A further area of research has been pursued for Eglin AFB, in their concept design of a hypersonic ballistic missile. Dr. Palazotto’s contribution was to evaluate over a dozen metals and composite materials under high temperature. The work required determining the effect of viscoplastic creep at temperatures reaching melt. The findings allow the design team to characterize materials that will produce success in reaching the target. The research was successful and the sponsor has asked him to research the transonic aeroelasticity of an airfoil made from additive manufactured material.
Throughout the 1980s and 1990s, Dr. Palazotto was heavily involved in work related to the area of fatigue and fracture mechanics. A great deal of work directed toward turbine engines was carried out with regard to the damping characteristics produced by ceramic coatings. The issue was to reduce the fatigue of the turbine blade. It was found that the coatings damped out the vibration within the turbine blade. The results of this research had an impact both within the DoD and industry. Recently, Dr. Palazotto and his student published a paper in the area of mistuning. Mistuning is the geometric imperfection within the manufactured turbine blade which can lead to vibration modes that the blade was not designed for. It was the first paper published with both analysis and experimentation on this topic and led to further understanding of the modern turbine blade.
During that same period, Dr. Palazotto and his student developed a program which traced crack growth under viscoplastic conditions at high temperatures. In the early 1980s, this was very novel and allowed the Air Force Research Laboratory (AFRL) to obtain initial feedback into high temperature environments. High temperature is a very common environment within the turbine engine.
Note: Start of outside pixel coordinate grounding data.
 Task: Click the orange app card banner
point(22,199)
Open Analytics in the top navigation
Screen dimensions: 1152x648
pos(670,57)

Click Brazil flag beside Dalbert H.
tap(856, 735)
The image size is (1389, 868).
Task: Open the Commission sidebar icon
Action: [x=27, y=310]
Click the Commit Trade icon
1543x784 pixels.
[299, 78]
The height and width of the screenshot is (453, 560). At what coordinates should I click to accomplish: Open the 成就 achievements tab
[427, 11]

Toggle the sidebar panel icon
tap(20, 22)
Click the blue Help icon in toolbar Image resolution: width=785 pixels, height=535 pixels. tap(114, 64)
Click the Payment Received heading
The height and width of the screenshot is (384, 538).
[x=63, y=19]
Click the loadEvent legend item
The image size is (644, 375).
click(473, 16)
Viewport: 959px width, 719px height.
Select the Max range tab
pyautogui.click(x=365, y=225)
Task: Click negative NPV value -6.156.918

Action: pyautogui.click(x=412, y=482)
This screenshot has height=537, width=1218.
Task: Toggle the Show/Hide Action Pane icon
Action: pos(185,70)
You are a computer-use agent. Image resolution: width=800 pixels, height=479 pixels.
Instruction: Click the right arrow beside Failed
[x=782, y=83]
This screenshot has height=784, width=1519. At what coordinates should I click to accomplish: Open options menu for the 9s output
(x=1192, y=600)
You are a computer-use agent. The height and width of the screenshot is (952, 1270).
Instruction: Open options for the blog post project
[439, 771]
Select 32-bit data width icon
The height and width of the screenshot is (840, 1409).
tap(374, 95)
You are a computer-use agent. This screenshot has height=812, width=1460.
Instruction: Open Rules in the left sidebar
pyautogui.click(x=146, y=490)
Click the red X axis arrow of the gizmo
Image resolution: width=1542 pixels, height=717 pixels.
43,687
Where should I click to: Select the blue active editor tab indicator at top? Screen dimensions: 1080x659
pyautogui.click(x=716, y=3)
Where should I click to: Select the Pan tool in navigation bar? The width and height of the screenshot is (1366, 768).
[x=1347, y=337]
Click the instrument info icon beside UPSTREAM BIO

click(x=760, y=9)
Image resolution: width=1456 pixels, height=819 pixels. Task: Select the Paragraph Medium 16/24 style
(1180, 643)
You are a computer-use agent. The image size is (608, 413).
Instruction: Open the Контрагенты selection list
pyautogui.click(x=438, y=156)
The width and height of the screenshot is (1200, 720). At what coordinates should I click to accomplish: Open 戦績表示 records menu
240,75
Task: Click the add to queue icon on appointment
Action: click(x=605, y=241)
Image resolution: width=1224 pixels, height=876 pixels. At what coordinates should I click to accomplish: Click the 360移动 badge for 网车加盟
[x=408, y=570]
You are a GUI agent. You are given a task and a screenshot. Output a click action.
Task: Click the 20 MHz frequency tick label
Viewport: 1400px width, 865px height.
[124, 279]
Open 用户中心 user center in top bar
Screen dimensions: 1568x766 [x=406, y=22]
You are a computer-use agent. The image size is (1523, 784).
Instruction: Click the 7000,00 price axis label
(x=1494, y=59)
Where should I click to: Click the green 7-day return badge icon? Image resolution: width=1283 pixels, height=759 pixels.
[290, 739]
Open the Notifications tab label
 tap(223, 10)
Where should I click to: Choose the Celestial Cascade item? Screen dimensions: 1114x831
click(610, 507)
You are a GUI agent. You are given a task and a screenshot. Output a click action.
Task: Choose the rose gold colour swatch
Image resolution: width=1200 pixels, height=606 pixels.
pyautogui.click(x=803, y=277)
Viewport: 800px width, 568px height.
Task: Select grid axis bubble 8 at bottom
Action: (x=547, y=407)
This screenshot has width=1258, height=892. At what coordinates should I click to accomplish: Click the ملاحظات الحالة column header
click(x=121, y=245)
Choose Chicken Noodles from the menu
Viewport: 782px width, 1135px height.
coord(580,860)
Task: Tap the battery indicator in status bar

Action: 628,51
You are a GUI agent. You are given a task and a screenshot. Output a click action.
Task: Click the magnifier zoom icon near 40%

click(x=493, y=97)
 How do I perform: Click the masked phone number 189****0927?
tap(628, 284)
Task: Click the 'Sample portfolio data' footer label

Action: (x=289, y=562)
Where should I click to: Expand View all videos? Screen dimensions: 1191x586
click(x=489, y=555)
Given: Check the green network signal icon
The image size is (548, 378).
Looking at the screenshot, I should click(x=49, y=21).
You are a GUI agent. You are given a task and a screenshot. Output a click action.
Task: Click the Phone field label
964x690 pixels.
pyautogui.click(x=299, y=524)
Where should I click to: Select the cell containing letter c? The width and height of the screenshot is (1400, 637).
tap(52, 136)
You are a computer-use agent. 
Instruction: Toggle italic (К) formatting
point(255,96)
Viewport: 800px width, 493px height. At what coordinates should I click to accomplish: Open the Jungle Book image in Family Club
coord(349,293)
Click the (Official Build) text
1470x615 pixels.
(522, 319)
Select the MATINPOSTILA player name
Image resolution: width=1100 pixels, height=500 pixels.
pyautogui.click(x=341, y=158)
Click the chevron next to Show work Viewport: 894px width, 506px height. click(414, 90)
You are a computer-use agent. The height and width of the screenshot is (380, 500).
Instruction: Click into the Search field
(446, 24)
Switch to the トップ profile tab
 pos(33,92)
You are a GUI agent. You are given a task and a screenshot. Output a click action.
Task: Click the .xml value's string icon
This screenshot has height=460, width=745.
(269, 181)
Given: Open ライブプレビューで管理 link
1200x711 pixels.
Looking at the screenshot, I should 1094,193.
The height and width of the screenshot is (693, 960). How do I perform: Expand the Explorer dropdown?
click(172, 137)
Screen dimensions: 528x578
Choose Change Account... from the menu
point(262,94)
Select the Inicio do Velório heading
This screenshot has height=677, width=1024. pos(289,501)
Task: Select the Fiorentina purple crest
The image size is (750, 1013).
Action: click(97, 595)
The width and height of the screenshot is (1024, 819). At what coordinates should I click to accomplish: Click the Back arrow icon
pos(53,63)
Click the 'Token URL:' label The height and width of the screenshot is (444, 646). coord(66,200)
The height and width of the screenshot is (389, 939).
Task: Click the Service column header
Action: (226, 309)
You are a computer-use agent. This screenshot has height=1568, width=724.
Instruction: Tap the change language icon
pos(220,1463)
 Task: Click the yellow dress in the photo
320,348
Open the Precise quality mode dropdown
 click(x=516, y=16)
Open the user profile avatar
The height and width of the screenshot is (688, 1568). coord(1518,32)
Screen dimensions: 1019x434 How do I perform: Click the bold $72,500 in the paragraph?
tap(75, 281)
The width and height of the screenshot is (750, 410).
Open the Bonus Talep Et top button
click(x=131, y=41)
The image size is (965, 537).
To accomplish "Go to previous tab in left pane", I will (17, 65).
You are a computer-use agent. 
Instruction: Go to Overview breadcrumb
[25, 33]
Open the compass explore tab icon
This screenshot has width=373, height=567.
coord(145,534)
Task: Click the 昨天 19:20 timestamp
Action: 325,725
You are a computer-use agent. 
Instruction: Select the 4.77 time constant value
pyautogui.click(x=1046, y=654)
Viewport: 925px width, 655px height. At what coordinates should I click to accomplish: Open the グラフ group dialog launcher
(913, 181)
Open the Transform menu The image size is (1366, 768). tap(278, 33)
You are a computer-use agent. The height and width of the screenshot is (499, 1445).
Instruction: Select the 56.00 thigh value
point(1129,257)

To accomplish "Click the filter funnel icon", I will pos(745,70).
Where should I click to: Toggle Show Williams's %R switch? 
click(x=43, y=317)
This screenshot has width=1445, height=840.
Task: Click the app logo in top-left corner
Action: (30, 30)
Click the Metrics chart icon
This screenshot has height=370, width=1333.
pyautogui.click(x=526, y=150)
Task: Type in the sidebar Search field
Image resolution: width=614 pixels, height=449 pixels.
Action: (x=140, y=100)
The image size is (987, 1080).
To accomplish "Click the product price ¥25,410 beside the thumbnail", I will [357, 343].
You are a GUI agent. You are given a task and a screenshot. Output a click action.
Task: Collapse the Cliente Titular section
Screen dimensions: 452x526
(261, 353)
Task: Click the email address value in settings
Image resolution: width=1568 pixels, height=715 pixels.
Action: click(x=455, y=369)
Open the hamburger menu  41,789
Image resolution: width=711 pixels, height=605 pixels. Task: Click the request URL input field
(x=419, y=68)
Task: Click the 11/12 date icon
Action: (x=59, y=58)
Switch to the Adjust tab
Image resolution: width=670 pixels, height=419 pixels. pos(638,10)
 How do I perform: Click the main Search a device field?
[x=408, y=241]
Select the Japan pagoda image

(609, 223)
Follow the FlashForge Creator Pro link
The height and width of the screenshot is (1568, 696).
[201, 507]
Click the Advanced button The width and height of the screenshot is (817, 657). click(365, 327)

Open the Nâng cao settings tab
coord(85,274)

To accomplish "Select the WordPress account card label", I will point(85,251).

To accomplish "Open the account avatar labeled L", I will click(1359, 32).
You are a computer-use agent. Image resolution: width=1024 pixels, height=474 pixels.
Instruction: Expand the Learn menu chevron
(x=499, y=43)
This work was really in conjunction with the effort that the turbine engine community had to consider when they faced a great amount of turbine blade failure during the 80 and 90’s.
In the mid-1970s, Dr. Palazotto’s work was directed toward instability of shells with cutouts for NASA which contributed to the understanding of a cylindrical shell made from either aluminum or composite material. The investigation was directed to the collapse of this type of structure. Researchers at Langley AFB in Virginia continue to investigate this problem today. Several computer programs, based on corotatinal theory, were developed to evaluate the nonlinear reactions of the shell. Dr. Palazotto incorporated part of this research into a textbook entitled “Nonlinear Analysis of Shell Structures” published by AIAA in 1992. It was one of the first books in this area, and it is still being published today.
Dr. Palazotto earned his PhD in solid mechanics with a minor in mathematics from New York University in 1968 under a National Science Foundation Faculty Fellowship. Prior to joining AFIT in 1975, Dr. Palazotto was a Chaired Professor of Mechanical Engineering at the University of Bridgeport in Connecticut where he taught graduate and undergraduate courses, conducted research, and served as the mechanical engineering department chair.
Dr. Palazotto is pictured above in the Mechanics Laboratory testing an Icosahedron frame under compression. The unique structure is approximately seven inches in diameter with 20 equilateral triangles and 12 vertices. The vertices are designed to touch a spherical radius of seven inches. The frame will eventually be incased in a membrane to form a three dimensional shell-like structure.